- Stored records:
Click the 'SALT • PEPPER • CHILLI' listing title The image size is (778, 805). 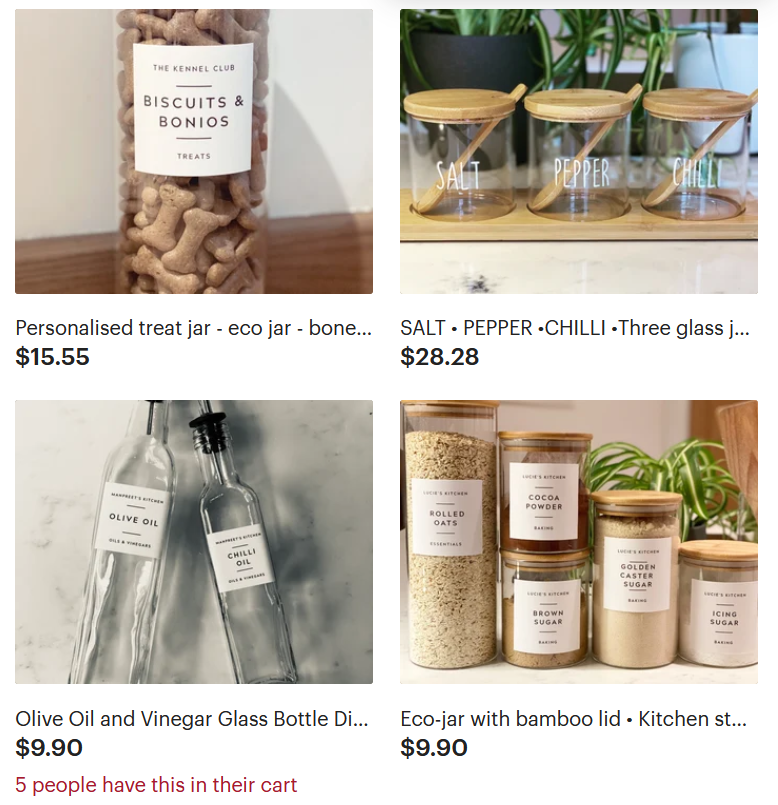pyautogui.click(x=575, y=328)
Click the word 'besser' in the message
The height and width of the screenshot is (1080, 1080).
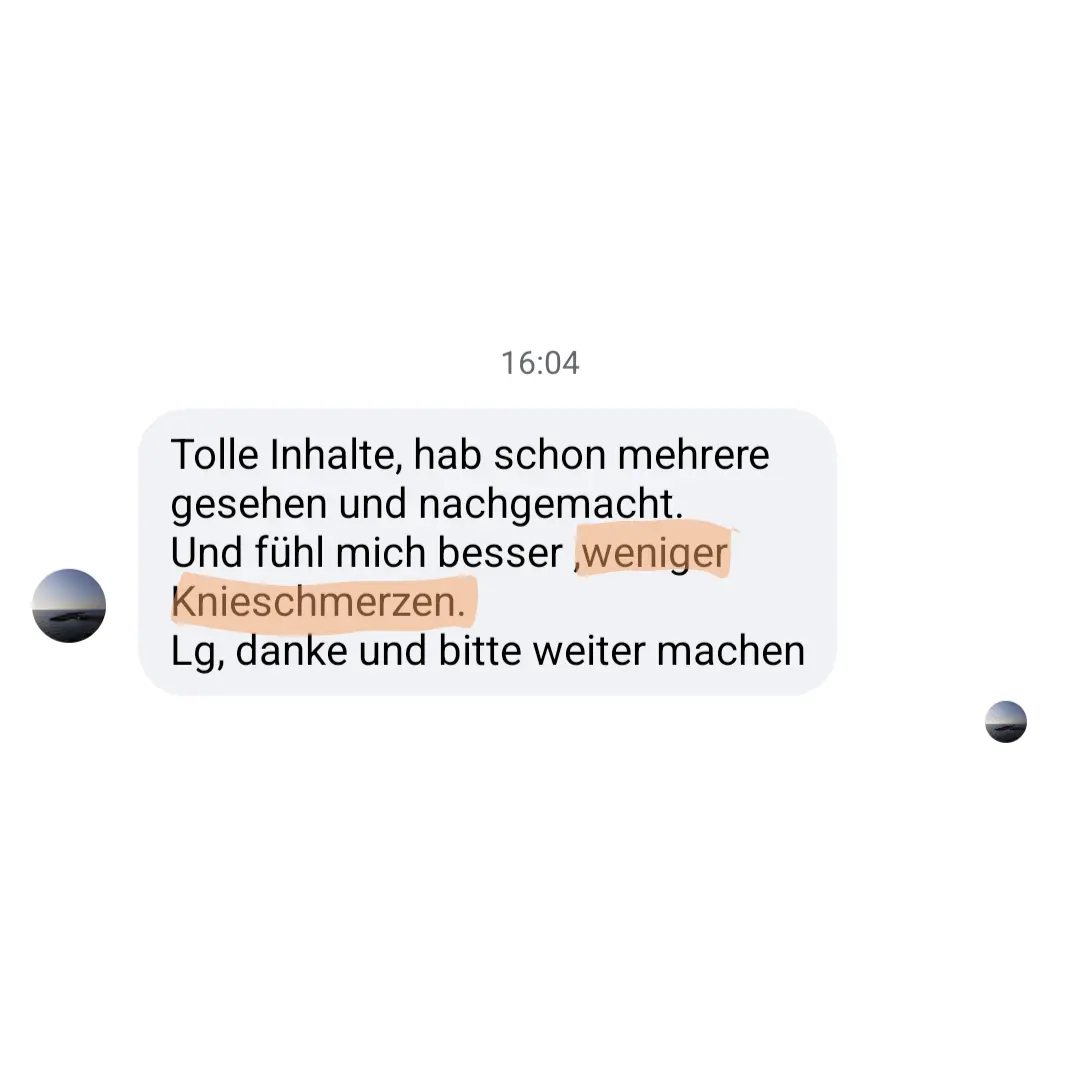pyautogui.click(x=500, y=552)
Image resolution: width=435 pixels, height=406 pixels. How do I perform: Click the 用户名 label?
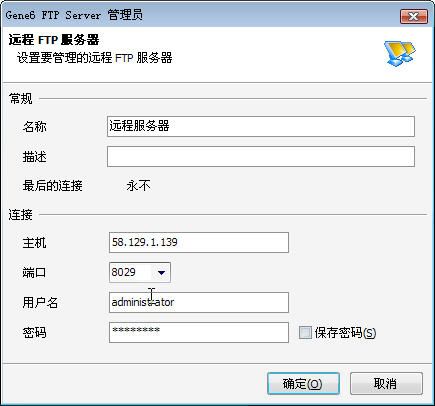pyautogui.click(x=40, y=303)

- Short problem:
Rewrite everything from the row that contains "Image resolution: width=435" down to the end of the rows, replacing "label" with "caption" and changing nothing else. Leave the pictures out of the answer.

- Solution for this exercise:
Image resolution: width=435 pixels, height=406 pixels. How do I perform: Click the 用户名 caption?
pyautogui.click(x=40, y=303)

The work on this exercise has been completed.